Tuesday, March 13, 2012

Crazy-Good Coincidences

After confirming that my surgery was on for Friday, March 16, I took a deep breath and made a few phone calls to tell a few friends and family. One of these calls was to Devorah, my "boss" at Sunday School, who will have to find a substitute for me whenever I'll miss over these next few months.She was sympathetic, offered to take the kids whenever, and added me to the temple's prayer list (yes, she knows about my atheism).

Then she called back a few hours later and said, "Leo's mom (a boy in my class) is a physician at Upstate. I know she does some work with breast cancer. You should call her." So on a Thursday night at 9pm, I did. Turns out she is the head-honcho-bigwig-in-charge-of-everything-breast-related at Upstate (the place were it's hard to get in). She started the conversation by emphasizing that this is not as big a hurry as my body/mind are thinking it is. It's okay to take a month or so to figure things out. The she asked about what's going on and asked doctors' names. She said she'd never seen anyone who'd gone to Dr. Cooper (breasts aren't his main thing, and she deals only with breasts), and although she didn't want to say anything bad, she wanted me to make sure I had someone who was best for me.

So at 9:30pm, she called Dr. Kort, THE breast surgeon in the area at home and got me an appointment in the morning. Though I didn't go into the phone call to her looking for extra help, just advice about how to handle my situation, there I was with another option. I was emotionally torn: I knew it was the right decision to see the best of the best, but even she said that it's not "brain surgery" and I liked having this all lined up for next Friday with childcare and everything.

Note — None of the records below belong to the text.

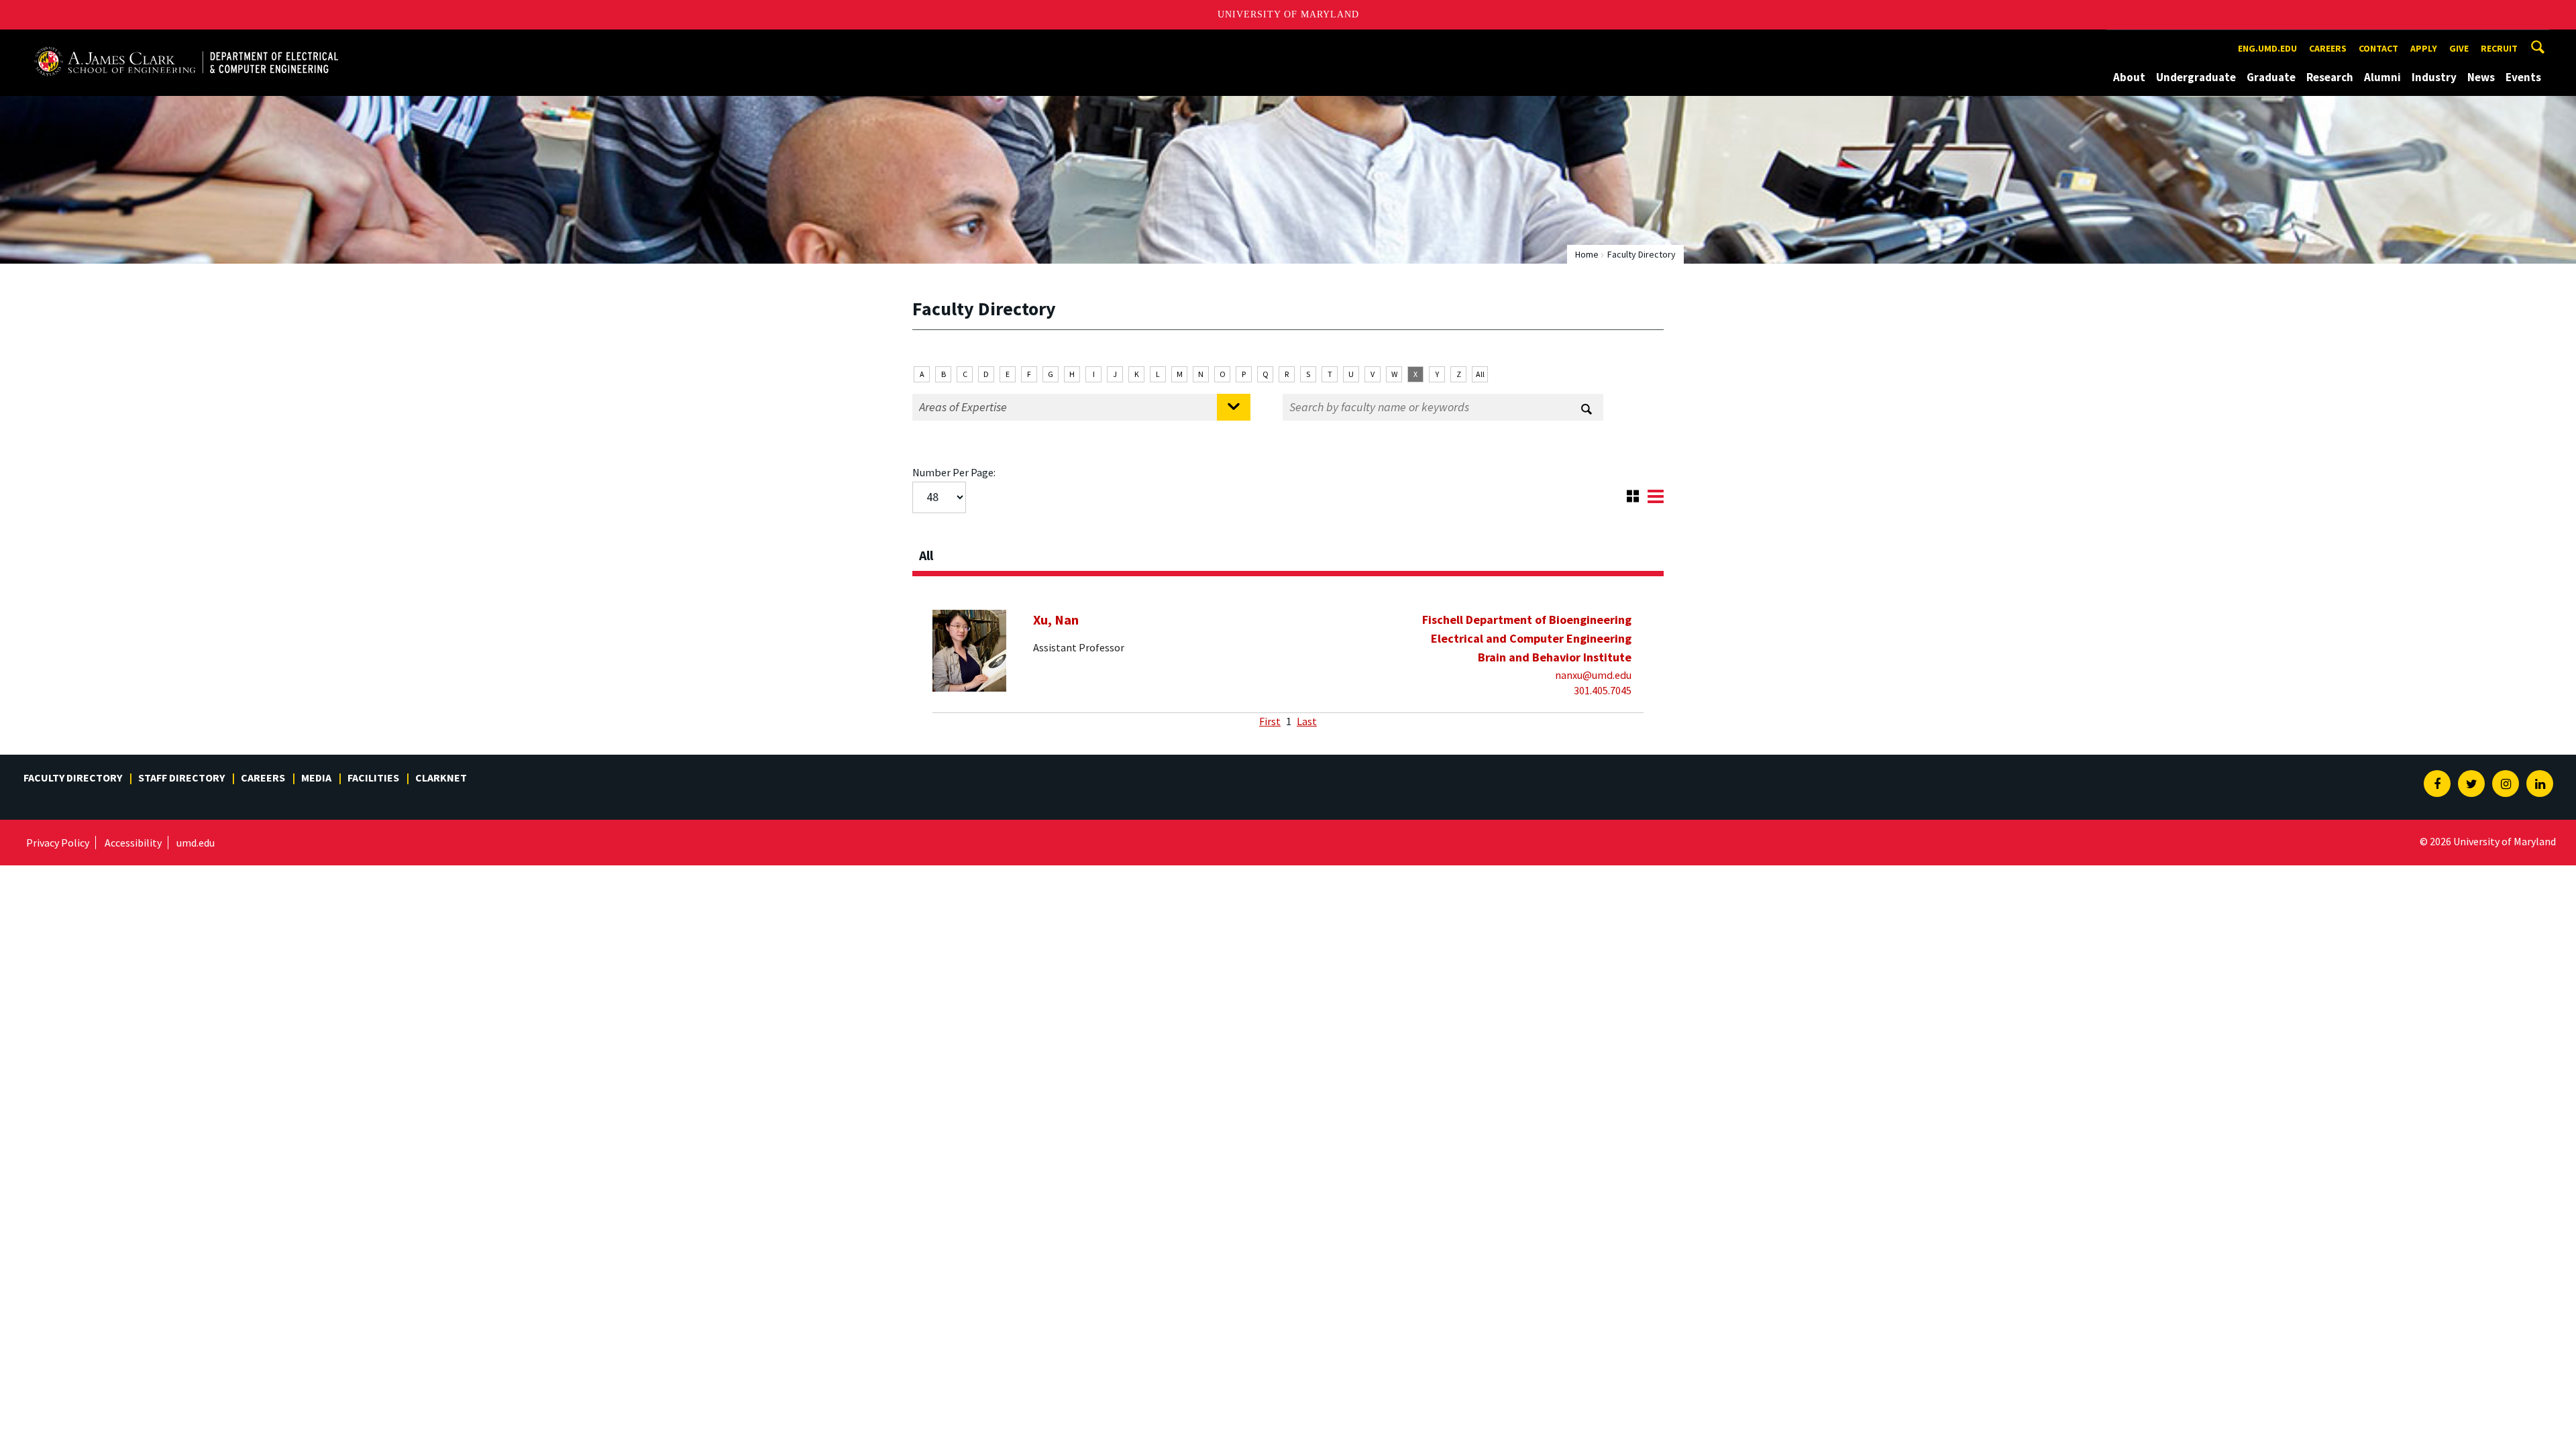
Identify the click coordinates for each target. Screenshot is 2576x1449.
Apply (2423, 48)
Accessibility (133, 842)
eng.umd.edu (2267, 48)
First (1270, 721)
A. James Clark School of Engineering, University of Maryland (186, 42)
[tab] (1288, 551)
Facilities (373, 777)
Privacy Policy (57, 842)
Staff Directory (181, 777)
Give (2459, 48)
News (2481, 77)
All (1480, 374)
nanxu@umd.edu (1593, 675)
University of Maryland (1288, 14)
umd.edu (195, 842)
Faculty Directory (72, 777)
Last (1307, 721)
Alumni (2382, 77)
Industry (2434, 77)
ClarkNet (441, 777)
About (2129, 77)
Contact (2378, 48)
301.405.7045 (1602, 690)
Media (316, 777)
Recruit (2499, 48)
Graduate (2271, 77)
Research (2329, 77)
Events (2523, 77)
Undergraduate (2196, 77)
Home (1587, 254)
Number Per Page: (954, 472)
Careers (2328, 48)
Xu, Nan (1056, 620)
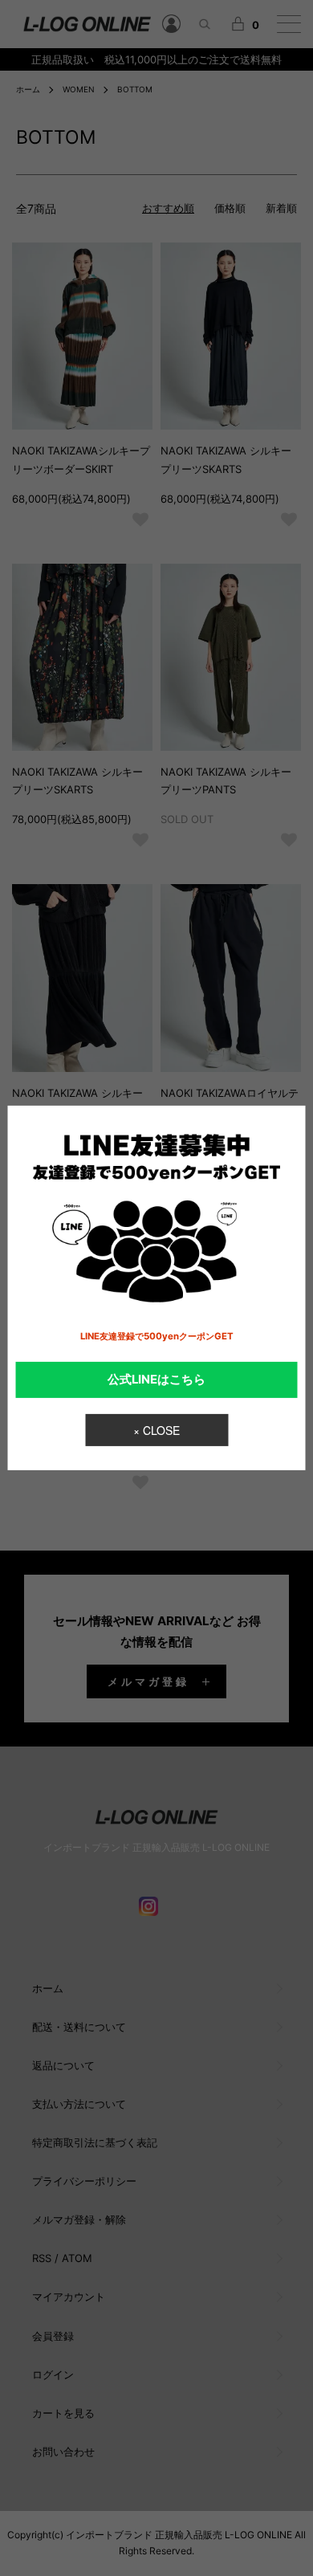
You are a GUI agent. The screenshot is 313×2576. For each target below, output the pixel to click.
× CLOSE (156, 1430)
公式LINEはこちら (156, 1379)
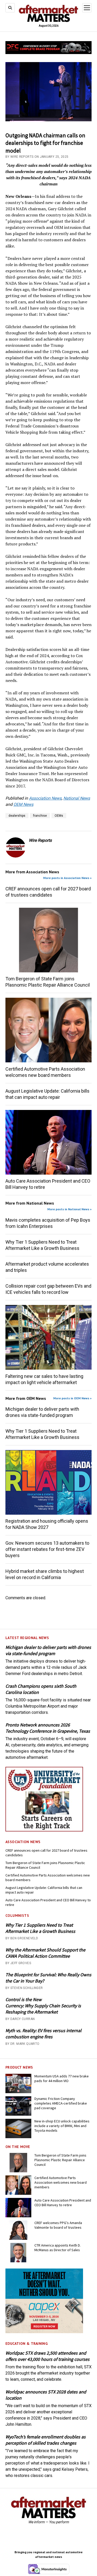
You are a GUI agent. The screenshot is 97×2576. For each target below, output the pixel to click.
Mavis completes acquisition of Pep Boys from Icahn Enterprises (47, 1223)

I decided to be honest with this breast guru and ask her advice about why I'd be better off with her than Dr. Cooper.


In the morning,  I met with Dr. Kort, who was wonderful and loving and knowledgable, who spent almost an hour answering my questions and then gave me a hug and sent me off to Dr. Cooper whom she trained. Seriously, she gave the exact same answers he had and she admitted that I'm better off keeping my appointment and knowing that my second opinion doctor agrees on all points. She assured me that I'm in good hands and she's going reassure Leo's mom, too. So Friday it is, but now I know that I didn't just pick a surgeon out of fear and time constraints. I'm making a good decision.

When I got home from the whole ordeal, there was an info packet in the mail from the oncologist's office. They'd assigned me a doctor and set up an appointment for after surgery with Dr. Kirshner. I was flipping through their practice's brochure and one of the oncologists there is ANOTHER mom from Sunday School (Danielle's mom). SERIOUSLY?!? There are 11 kids in the class and two of them have moms who deal with breast cancer? What a world!

I called her immediately just to touch base and let her know that I'd be a patient there. She called back a few hours later and said that she'd accessed my file from her home office (all digital now) and she went over my biopsy's pathology report with me line-by-line. She does radiation, and everything indicates that I'll be having chemo, but she's going to mention me to Dr. Kirshner so that he knows to expect me. And she says that I got lucky with my randomly assigned doctor.

I went from random breast cancer patient to a known person, just by telling people. I guess you never know who knows whom, so I should learn to just suck it up and tell people.